07:36 AM CDT on Wednesday, October 3, 2007

Associated Press

WASHINGTON -- A multibillion-dollar fight between Enron Corp. and the Wall Street banks that financed the energy company before it collapsed in 2001 has flared up over accusations that Citigroup Inc. is preventing its former employees from testifying about what they know.

In papers filed with the U.S. Bankruptcy Court in Manhattan, an Enron lawyer said Citigroup is using severance agreements to “intimidate former employees into silence, thereby impairing Enron’s ability to obtain information for use at trial.”
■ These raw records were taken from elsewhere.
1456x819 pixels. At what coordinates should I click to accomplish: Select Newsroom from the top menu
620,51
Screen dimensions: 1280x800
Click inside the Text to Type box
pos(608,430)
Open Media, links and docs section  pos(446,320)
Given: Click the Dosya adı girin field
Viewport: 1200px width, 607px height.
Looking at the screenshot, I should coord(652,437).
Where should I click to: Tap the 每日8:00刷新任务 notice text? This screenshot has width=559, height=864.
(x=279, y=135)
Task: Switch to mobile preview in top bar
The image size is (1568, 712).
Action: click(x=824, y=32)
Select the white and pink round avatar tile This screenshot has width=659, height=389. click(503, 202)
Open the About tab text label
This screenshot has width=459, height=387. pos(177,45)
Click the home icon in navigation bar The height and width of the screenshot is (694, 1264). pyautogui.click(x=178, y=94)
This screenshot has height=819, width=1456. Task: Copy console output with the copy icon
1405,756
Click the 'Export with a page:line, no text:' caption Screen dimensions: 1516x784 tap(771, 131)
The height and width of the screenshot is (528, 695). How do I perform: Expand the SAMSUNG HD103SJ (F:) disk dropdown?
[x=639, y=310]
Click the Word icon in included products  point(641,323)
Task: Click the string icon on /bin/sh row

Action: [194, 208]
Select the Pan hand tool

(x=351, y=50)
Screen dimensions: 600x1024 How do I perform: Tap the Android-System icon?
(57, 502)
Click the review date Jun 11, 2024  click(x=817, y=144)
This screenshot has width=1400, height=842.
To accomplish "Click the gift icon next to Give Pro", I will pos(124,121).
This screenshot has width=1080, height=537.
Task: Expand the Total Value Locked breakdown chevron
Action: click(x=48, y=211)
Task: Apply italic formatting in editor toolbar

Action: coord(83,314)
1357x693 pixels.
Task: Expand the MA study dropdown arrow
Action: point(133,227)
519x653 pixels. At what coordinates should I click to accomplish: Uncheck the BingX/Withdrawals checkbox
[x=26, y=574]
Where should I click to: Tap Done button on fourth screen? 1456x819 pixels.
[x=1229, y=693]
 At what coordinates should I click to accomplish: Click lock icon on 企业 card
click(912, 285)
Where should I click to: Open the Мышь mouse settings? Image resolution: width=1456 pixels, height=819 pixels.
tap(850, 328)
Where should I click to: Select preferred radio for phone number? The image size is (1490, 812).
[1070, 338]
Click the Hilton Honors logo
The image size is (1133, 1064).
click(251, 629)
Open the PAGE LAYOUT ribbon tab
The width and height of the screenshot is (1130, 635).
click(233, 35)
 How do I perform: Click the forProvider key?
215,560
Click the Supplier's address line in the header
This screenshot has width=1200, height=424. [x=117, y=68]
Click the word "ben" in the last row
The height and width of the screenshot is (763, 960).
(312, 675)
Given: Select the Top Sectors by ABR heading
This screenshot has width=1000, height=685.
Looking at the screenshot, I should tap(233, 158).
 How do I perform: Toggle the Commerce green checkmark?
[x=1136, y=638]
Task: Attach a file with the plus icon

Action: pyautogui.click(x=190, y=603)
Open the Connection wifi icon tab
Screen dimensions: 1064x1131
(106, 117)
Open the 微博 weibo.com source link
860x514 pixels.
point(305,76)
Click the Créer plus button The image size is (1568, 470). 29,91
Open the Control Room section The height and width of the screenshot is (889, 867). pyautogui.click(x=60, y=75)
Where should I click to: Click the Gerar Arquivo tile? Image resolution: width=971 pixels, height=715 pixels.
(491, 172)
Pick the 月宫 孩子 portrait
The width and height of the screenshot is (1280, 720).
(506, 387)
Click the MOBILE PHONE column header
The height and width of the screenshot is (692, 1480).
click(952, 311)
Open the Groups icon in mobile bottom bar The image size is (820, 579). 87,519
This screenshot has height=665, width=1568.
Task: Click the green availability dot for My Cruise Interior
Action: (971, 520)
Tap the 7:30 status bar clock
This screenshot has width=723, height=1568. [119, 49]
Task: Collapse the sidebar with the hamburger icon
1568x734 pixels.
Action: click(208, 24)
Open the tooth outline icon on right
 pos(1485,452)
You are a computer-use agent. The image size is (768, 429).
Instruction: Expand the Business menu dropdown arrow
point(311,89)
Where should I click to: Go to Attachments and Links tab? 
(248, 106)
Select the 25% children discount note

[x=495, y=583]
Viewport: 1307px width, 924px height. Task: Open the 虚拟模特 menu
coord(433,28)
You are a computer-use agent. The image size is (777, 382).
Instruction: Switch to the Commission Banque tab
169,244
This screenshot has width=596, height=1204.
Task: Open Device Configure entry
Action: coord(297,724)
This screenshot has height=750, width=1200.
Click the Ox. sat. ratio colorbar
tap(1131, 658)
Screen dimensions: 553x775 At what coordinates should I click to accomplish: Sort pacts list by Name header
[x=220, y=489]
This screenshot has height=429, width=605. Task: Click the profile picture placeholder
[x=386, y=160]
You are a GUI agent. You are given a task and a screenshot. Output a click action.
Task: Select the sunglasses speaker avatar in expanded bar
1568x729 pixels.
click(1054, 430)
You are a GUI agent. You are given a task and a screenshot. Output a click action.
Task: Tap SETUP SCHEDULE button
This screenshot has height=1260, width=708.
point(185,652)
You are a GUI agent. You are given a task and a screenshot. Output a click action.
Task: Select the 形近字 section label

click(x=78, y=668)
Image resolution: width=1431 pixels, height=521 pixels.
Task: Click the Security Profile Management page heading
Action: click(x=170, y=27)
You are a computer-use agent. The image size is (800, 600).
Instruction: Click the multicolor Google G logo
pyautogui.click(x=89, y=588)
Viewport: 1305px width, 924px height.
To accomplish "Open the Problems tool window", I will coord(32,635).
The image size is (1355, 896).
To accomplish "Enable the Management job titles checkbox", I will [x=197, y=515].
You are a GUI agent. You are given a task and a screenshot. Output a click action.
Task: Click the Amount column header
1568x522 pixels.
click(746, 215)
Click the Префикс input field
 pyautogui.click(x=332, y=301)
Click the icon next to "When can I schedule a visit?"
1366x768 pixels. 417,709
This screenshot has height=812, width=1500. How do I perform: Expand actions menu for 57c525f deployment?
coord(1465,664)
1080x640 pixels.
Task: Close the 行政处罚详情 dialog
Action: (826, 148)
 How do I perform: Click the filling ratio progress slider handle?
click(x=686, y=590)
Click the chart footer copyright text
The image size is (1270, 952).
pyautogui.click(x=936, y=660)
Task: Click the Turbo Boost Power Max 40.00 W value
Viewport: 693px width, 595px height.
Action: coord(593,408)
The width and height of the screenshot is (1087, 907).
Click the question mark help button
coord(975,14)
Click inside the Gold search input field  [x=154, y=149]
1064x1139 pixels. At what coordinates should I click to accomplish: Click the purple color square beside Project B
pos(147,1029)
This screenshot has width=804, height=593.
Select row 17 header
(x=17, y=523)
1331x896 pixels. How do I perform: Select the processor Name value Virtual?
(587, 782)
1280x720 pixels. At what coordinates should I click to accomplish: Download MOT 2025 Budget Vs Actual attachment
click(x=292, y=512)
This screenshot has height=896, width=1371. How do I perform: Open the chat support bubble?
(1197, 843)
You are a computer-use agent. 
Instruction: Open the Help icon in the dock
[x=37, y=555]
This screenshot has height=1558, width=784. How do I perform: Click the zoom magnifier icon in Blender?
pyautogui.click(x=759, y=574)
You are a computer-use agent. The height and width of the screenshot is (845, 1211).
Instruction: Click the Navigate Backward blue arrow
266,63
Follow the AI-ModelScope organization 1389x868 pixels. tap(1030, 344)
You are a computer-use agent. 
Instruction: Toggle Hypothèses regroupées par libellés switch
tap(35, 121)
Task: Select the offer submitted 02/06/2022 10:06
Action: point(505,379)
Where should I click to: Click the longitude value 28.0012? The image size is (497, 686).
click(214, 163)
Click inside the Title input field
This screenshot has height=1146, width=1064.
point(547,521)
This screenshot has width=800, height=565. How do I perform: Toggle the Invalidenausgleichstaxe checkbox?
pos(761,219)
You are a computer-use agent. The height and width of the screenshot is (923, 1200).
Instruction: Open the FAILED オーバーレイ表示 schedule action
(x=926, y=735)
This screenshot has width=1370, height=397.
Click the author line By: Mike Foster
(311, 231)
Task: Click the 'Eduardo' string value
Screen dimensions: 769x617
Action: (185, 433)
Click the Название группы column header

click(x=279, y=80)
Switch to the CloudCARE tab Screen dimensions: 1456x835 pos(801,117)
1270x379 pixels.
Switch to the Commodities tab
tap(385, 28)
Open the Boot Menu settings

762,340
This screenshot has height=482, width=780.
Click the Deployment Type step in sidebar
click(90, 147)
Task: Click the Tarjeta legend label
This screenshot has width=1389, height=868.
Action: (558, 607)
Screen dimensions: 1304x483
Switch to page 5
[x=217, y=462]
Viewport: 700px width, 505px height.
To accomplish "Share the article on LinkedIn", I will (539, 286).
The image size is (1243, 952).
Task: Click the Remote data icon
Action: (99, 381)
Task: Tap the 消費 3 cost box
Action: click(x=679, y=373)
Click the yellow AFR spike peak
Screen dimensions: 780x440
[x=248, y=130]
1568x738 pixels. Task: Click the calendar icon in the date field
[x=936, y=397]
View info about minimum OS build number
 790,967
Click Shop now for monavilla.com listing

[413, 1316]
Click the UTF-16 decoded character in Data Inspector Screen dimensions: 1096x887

The lawyer, William J. McSherry Jr., asked U.S. Bankruptcy Judge Arthur Gonzalez to prohibit Citigroup from using its severance agreements to prevent their testimony.

“Citi includes a clause in some severance agreements that purports to bar former employees from ‘disparaging’ Citi,” McSherry said in a letter to Gonzalez Monday. “As a result, former Citi employees with information relevant to the case are unwilling to talk because they are concerned that if they give testimony unfavorable to Citi, Citi will assert that they have breached this clause.”

A Citigroup spokesman wasn’t available for comment Tuesday.  Douglas R. Davis, an attorney representing Citigroup in the lawsuit, also wasn’t available for comment.

The accusations mark the resumption of a long-stalled lawsuit over whether Citigroup and several other big Wall Street banks “participated with a small group of senior officers and managers of Enron in a multiyear scheme to manipulate and misstate Enron’s financial condition.” The lawsuit is among the largest assets available to repay Enron’s creditors.

Enron, which is now known as Enron Creditors Recovery Corp., so far has returned nearly $14 billion to the company’s creditors. If the company prevails in its court fight with Citigroup, it stands to collect billions that would be used to pay creditors, John Ray, the company’s chief executive, said in a recent interview.

In his letter to Gonzalez, McSherry said Enron sought only “non-confidential, non-privileged information pertinent to the litigation” from former Citigroup employees. He said the company asked Citigroup to provide assurance that it would not enforce its severance agreements to prevent testimony. Citigroup declined, “suggesting that Enron and the former employees should proceed at their own risk,” he said.

The letter didn’t identify the former employees whose testimony is being sought.